Nanotech aims for better, more Earth-friendly sanitary products
Did you know that the petroleum-based superabsorbent polymers used in sanitary napkins and similar products can take up to 500 years to degrade? Those polymers can also cause toxic shock syndrome, which is why their use in tampons was banned decades ago. Now, however, scientists from the Indian Institute of Technology have developed an alternative which they claim is more environmentally-friendly, safer and more effective.
Using an electrospinning process, the researchers created long thin nanofibers made of cellulose acetate.

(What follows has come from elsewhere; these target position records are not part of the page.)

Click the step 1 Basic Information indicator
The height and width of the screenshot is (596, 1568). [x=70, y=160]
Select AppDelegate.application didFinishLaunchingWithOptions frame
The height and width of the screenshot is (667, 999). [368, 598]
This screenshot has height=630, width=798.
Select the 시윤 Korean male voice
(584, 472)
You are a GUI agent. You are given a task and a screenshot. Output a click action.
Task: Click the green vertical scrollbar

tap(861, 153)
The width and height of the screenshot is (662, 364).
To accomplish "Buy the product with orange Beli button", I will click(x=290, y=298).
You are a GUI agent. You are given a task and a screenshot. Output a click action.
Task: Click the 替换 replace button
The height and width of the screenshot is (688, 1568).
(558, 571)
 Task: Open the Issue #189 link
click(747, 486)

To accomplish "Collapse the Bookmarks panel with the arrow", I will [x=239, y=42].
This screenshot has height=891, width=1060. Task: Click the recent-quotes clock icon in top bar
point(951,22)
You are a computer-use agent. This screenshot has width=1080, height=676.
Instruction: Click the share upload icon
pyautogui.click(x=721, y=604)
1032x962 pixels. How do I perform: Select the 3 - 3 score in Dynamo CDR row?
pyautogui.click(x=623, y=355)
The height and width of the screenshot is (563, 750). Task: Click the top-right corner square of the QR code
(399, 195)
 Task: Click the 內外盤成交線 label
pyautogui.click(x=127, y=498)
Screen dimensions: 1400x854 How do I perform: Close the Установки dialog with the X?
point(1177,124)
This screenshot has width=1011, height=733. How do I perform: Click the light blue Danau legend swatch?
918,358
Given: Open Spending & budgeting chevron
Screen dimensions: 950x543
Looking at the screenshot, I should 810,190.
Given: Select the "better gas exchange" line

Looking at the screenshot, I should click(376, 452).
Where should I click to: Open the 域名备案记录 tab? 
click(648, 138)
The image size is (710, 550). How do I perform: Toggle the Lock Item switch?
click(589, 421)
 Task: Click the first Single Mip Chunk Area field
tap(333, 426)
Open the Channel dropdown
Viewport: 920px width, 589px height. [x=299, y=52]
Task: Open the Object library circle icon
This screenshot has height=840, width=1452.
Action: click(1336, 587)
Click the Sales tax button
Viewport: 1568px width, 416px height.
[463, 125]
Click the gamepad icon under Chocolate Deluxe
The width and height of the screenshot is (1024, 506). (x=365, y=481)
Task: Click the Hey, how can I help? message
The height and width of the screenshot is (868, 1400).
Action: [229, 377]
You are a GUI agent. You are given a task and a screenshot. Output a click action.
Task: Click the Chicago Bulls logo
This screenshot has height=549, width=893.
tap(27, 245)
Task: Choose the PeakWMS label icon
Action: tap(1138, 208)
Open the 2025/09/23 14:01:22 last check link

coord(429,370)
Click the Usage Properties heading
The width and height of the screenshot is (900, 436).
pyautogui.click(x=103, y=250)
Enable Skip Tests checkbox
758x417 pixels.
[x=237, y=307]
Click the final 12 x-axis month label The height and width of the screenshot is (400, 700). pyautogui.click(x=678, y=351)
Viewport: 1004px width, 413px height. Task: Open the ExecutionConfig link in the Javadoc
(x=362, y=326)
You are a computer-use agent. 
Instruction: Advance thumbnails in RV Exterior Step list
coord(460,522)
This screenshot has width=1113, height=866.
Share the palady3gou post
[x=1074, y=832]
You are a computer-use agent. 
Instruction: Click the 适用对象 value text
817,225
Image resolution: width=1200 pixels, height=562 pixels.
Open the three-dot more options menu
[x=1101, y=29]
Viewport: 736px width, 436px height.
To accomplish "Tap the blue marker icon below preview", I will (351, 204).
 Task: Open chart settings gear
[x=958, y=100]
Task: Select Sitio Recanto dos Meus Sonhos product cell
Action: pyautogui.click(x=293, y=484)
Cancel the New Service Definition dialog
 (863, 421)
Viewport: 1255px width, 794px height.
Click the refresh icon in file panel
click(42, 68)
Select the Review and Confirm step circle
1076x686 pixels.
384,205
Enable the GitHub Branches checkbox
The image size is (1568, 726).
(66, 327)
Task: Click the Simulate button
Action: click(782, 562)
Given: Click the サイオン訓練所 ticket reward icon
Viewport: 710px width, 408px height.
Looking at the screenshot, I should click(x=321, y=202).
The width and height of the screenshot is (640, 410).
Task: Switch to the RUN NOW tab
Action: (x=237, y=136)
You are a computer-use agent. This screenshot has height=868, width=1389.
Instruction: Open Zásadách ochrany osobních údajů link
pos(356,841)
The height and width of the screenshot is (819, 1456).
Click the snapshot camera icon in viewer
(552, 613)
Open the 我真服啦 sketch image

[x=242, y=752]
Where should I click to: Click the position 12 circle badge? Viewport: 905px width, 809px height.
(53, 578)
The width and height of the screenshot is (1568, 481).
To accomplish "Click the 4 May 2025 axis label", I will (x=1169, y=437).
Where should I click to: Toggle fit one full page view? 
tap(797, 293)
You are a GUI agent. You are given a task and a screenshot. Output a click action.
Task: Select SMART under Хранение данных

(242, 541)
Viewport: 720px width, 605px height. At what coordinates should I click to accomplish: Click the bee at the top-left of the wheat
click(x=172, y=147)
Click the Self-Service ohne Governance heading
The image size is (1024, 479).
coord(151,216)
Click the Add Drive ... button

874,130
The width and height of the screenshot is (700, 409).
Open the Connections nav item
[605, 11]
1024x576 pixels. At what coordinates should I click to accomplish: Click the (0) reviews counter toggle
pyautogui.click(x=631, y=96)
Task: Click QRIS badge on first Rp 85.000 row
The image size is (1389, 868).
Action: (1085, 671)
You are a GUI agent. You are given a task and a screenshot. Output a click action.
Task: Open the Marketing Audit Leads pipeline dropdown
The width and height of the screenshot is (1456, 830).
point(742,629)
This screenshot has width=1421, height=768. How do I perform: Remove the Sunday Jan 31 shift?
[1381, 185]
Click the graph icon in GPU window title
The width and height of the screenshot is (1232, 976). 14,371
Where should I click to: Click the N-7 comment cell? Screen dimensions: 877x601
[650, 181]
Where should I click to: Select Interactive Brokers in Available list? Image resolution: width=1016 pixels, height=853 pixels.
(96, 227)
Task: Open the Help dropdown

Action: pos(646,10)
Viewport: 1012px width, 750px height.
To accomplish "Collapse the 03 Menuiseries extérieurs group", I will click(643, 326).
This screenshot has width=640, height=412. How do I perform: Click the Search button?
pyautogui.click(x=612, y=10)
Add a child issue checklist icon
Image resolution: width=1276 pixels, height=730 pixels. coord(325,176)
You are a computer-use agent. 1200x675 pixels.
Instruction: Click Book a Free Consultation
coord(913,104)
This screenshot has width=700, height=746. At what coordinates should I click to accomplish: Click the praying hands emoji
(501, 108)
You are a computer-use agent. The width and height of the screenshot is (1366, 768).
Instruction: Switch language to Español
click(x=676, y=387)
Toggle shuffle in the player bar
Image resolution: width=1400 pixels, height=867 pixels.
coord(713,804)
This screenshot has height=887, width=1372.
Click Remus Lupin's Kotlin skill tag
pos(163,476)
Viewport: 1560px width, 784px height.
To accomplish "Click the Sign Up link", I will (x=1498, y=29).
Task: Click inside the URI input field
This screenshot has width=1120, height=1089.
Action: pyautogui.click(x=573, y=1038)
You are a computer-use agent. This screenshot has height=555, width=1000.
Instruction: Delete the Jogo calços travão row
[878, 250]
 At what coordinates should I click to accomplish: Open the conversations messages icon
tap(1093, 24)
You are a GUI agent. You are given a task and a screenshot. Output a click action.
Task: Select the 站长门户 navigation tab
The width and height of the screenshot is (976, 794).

Not only are these biodegradable, but they're also about one two-hundredth the thickness of the ribbon-like fibers presently used in commercially available sanitary napkins. This means that they offer more surface area, plus they're 10 percent more porous, so they can absorb more liquid – they've been tested with saline solution and synthetic urine.
The nanofibers are additionally said to be more comfortable against the skin than currently-used materials, and shouldn't cause any adverse reactions.
"Our results show that electrospun nanofibers outperform commercially available sanitary products in terms of absorbency and comfort, and we think this makes it a good candidate to replace the potentially harmful materials currently used," says Dr. Chandra Sharma, corresponding author of the study.
A paper on the research was recently published in the journal Applied Materials Today.